REQUIRED TASK 1>
List every Google product or project named in the article on Google Beam below.

DOCUMENT SECTION>
A gif demonstrating Google Beam 3D video conferencing

(Image credit: Google)

The name be changing but the idea behind Google Beam is not all that different from Project Starline. You sit in front of a device with a light field display equipped with cameras — back in my demo, it was three sets of dual cameras on the sides and top of the monitor — to capture your image. An AI volumetric video model developed by Google than turns your 2D image into a 3D one.

It's a pretty effective visual illusion, like a magic mirror come to life. The person on the other end of the call no longer looks flat, but rather like you could reach out and touch them. (I wouldn't advise it, though — it kind of ruins the illusion that you're just talking to a version on the other side of a window.)

There's more than just a visual parlor trick at play here. Google argues that talking to a 3D recreation of a person lends them a more realistic air. You're more likely to make eye contact and stay engaged than you would be with a flat image that's competing for attention with other open widows on your display. And with 3D, you're more likely to pick up on non-verbal cues like you would if you were talking to someone in the same room — or so Google argues at any rate.

My demo from a year ago didn't last long enough to see if my attention wandered over the course of a longer video chat session. But Google's on to something when it maintains that a 3D video call lends a sense of presence that's not there in the current iteration of chat options like Google Meet.

Google Beam has picked up one new trick since last year. The real-time translation features that Google is adding to Google Meet — another I/O 2025 announcement — will also be supported in Google Beam. That means when you have a conversation with another person, both participants can speak in their native language; the regular audio ducks down in favor of an AI-powered translator who converts what's being said on the fly.

REQUIRED TASK 2>
Identify every line of the records below that contains the string "link", with case taken into account.

Raw records:
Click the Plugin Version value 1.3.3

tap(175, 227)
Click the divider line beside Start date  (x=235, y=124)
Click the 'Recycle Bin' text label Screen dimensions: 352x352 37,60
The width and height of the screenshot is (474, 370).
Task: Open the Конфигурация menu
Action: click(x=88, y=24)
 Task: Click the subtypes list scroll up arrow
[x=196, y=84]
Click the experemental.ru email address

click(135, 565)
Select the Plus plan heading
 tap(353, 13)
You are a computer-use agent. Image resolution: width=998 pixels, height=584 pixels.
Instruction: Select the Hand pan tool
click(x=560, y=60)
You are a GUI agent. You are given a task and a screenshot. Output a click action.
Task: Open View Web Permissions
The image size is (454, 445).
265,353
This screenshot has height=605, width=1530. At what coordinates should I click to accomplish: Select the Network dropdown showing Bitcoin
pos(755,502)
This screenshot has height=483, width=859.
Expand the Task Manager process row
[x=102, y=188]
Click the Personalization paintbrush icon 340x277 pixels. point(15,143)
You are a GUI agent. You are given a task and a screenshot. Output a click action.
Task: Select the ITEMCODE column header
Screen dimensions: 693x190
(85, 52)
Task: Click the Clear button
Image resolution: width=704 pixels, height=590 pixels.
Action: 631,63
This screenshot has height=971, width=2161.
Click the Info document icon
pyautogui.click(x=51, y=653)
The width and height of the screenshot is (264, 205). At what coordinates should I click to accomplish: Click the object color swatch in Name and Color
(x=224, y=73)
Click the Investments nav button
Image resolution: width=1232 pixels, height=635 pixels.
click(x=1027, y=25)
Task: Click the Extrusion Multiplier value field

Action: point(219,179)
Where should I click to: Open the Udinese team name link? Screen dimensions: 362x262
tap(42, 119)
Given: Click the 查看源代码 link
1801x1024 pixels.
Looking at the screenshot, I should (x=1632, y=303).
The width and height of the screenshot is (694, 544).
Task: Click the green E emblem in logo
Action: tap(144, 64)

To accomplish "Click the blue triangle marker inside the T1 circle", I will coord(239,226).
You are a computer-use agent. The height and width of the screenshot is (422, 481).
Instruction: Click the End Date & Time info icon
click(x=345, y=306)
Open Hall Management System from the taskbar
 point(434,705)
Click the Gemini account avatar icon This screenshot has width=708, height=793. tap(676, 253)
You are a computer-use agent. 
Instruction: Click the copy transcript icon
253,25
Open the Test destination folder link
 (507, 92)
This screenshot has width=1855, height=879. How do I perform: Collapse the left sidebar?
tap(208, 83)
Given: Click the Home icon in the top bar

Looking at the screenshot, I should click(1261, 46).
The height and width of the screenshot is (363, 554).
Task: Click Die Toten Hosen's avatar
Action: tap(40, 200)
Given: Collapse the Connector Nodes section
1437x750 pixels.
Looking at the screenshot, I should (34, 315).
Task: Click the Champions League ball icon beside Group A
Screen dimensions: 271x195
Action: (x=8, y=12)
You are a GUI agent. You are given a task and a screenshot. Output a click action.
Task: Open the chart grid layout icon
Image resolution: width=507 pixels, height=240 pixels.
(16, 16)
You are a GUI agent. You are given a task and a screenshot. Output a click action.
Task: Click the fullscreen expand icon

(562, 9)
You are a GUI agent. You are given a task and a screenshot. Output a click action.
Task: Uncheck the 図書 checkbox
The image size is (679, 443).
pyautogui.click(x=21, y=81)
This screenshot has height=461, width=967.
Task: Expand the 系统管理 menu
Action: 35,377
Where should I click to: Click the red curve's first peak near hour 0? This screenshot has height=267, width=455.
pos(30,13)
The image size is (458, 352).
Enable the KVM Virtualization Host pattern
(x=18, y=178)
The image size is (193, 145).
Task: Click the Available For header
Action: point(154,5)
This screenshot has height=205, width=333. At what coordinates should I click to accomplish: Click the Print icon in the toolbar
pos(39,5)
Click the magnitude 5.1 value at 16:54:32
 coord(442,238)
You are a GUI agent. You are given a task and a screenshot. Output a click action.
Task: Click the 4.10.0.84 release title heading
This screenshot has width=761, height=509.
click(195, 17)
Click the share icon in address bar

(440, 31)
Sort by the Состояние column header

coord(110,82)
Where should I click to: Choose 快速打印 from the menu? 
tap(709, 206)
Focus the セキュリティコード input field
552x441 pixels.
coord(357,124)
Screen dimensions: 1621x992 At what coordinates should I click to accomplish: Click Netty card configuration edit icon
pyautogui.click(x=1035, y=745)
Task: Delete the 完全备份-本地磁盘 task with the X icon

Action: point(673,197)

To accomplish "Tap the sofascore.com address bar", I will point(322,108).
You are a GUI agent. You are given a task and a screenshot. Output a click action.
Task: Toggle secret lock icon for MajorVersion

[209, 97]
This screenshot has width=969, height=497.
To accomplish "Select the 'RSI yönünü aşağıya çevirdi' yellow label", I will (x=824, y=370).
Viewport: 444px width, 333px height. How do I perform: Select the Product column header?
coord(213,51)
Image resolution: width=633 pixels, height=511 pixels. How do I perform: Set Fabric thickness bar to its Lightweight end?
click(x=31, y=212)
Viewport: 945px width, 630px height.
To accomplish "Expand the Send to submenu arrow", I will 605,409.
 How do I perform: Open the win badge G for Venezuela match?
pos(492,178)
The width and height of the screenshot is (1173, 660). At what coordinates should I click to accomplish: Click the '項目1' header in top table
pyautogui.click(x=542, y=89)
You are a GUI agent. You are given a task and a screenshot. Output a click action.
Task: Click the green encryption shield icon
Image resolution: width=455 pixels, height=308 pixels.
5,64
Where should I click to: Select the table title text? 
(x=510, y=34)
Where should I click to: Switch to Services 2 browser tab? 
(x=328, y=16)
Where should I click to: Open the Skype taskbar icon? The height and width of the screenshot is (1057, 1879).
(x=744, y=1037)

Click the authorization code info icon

RESULT 1>
Google Beam, Project Starline, Google Meet

RESULT 2>
Where should I click to: Open the Udinese team name link? Screen dimensions: 362x262
Given: Click the 查看源代码 link
Open the Test destination folder link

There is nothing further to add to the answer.